Canada has held onto its top five position in a global comparison of pension systems, but continues to require significant reform to help Canadians secure sufficient retirement savings and to financially support an ageing population, according to the 2011 Melbourne Mercer Global Pension Index.
Many of the world’s retirement systems are under significant stress and even the world’s most advanced retirement income systems require ongoing reform to ensure they’re robust enough to support a rapidly aging population, said Mercer.
The Canadian index value fell slightly from 69.9 in 2010 to 69.1 in 2011 due to a small decline in each of the adequacy, sustainability and integrity sub-indices, but generally demonstrated no significant change from previous years, found the report.

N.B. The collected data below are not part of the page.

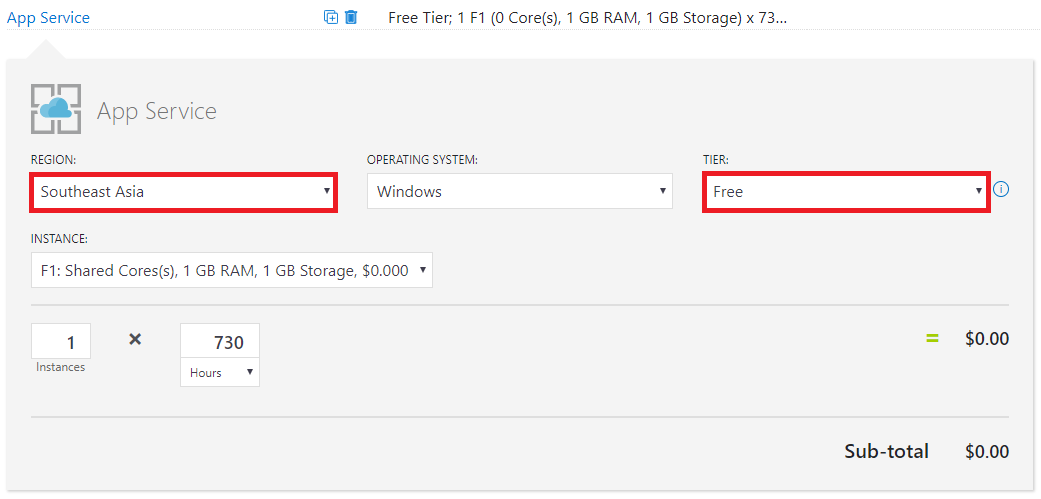Change the Hours unit dropdown
The width and height of the screenshot is (1041, 499).
click(220, 373)
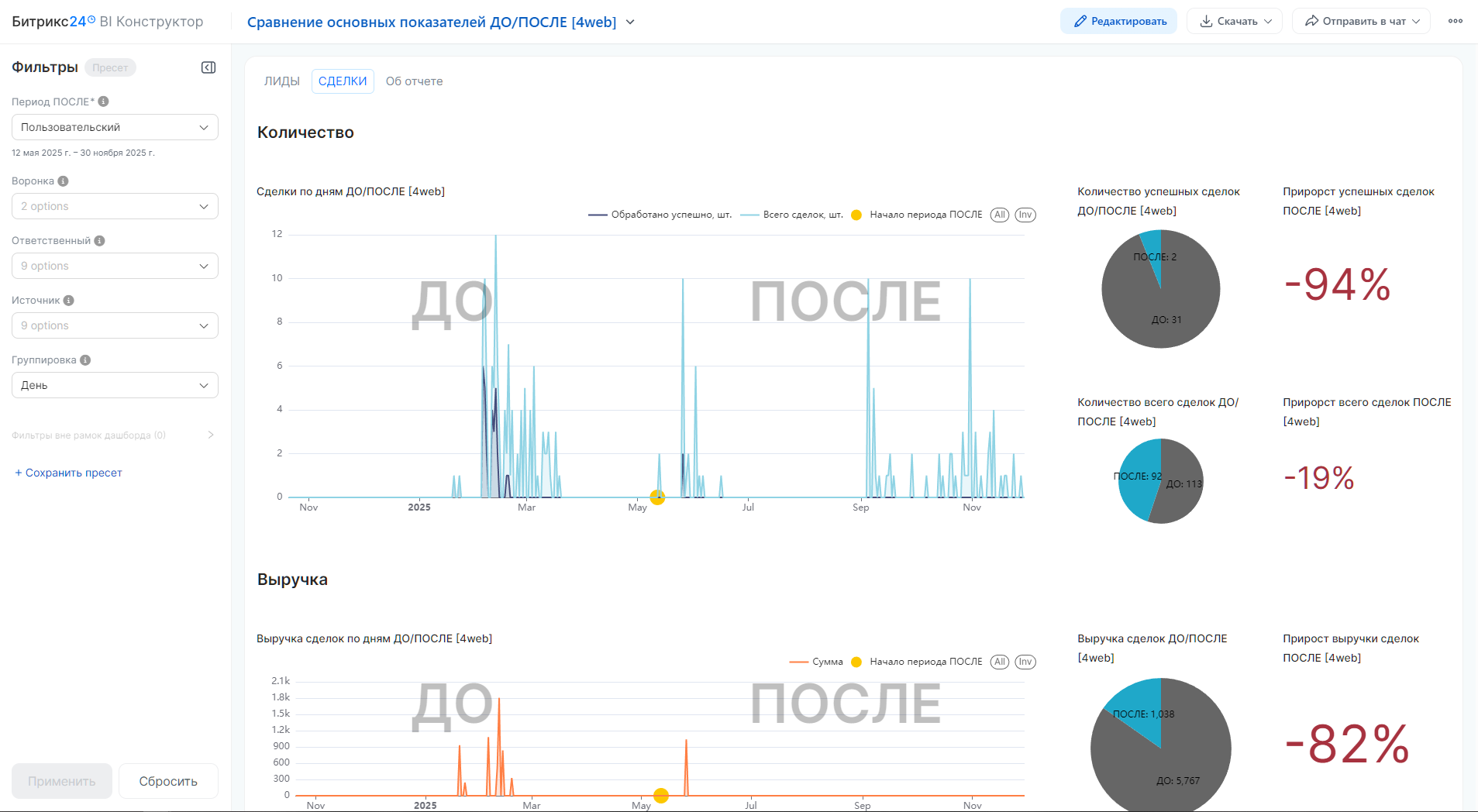Collapse the filters sidebar panel icon

(208, 67)
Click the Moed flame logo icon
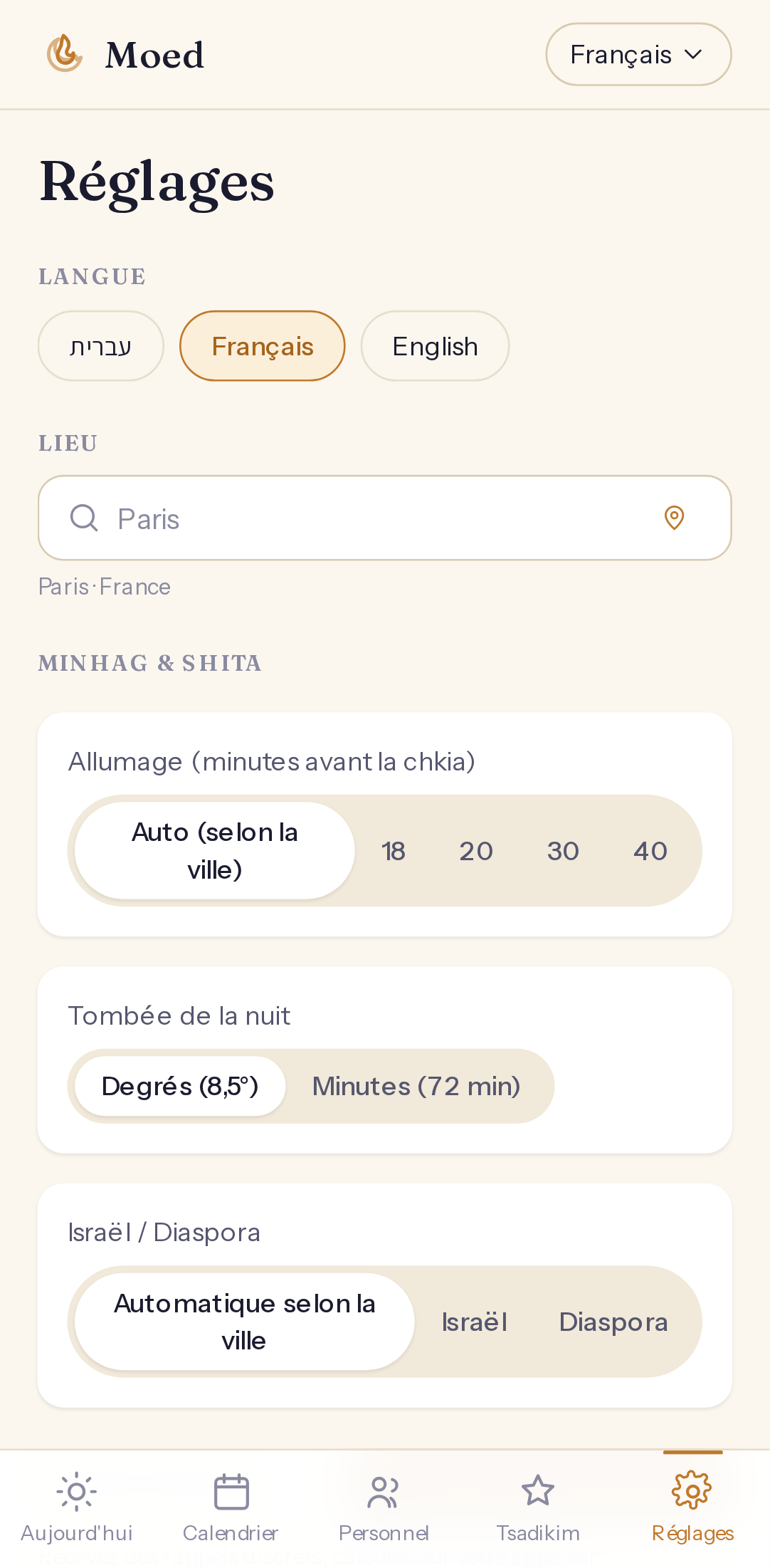The height and width of the screenshot is (1568, 770). click(x=65, y=53)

Netherlands held its position as number one on the index. Australia regained its ranking as second in the world with Switzerland again making up the top three.
There is no perfect retirement income system, according to the index. No country received an A grade and 10 countries received either a C (major risks or shortcomings) or a D (major weaknesses and omissions).

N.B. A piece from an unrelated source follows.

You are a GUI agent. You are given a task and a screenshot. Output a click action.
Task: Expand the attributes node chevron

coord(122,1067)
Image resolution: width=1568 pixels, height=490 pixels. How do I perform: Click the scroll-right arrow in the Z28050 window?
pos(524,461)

In these uncertain economic times, the risk of governments not being able to financially support their aging population is becoming more of a reality unless significant pension reform is made now, said David Knox, a senior partner at Mercer and author of the report. The best pension systems adopt a multi-pillar approach to spread these long-term risks between governments, employers and individuals, he said.
“With CPP/QPP, OAS, GIS, employer pension plans and individual RRSPs, Canada has an excellent multi-pillar framework in place for retirement savings,” said Scott Clausen, a partner in Mercer’s retirement risk and finance business in Toronto. “However, Canada’s retirement system can still be improved. We encourage public policy makers to focus their efforts on increasing pension coverage for middle income employees in the private sector as retirement savings for this group continues to fall.”
The overall index value for the Canadian system could be increased by:
•increasing the coverage of employees in occupational pension schemes
•introducing a mechanism to increase the government pension age of 65
•increasing the level of household savings.
Positive responses to common global challenges:
•Increasing the state pension age and/or retirement age to reflect increasing life expectancy, both now and in the future, and thereby reduce the level of costs of the publicly financed pension pillar.
•Promoting higher labour force participation at older ages including the provision of phased retirement.
•Encouraging or requiring higher levels of private saving, both within and beyond the pension system, to reduce the future dependence on the public pension.
•Increasing the coverage of employees and/or the self-employed in the private pension system, recognising that many individuals will not save for the future without an element of compulsion or automatic enrolment.
•Reducing the leakage of funds from the retirement savings system prior to retirement thereby ensuring the funds saved, often with the associated taxation support, are used for the provision of retirement income.